I happen to have a favored coffee shop on Chartres Street that has chocolate croissants. Except I couldn’t tell you the name. The locals were chatting with the staff about a shooting on Bourbon Street the night before. It sounded very much like the average CPS gang event in Chicago and the lament was that it happened in the "tourist mecca". Anyway:

After coffee, I headed to Jackson Square to read my book in the park. I walked by a guy sitting on a bench. He was eating an apple and looking at a camera on a tripod several feet in front of him. I hoped it was his tripod.
As I’ve said, I have been to New Orleans several times before, but I hadn’t taken any pictures.

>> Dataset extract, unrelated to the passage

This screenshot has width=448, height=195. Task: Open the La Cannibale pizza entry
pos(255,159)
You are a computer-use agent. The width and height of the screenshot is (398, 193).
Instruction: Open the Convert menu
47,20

I felt lame taking the standard tourist shots, so I decided I would take pictures of things I hadn’t seen (or hadn’t seen quite that way) before. I recalled Jodi saying when she first arrived that she had expected to see trees like those in Savannah – I presume she meant with Spanish moss – but instead she saw the palm trees. I thought that I couldn’t quite recall having seen palm-like trees in New Orleans before, but there they were.

So I took a couple of random pictures with my phone and then sat down to read.

Out of the corner of my eye, I saw tripod guy get up and walk over to his tripod. And look through it. And sit back down. And do it again. And stand around for a minute and then sit back down. He must have been waiting for the sun to do something on the statue, but I have no idea what it was. I was tempted to ask, but was afraid that one of two things would happen:

1. He would peg me as a bourgeois touriste and give me the stare of disdain, or;
2. Go all artiste and explain it to me in all sorts of detail

So I read my book for awhile. When I decided that I had been in the sun for long enough, I packed up and left. He was still there.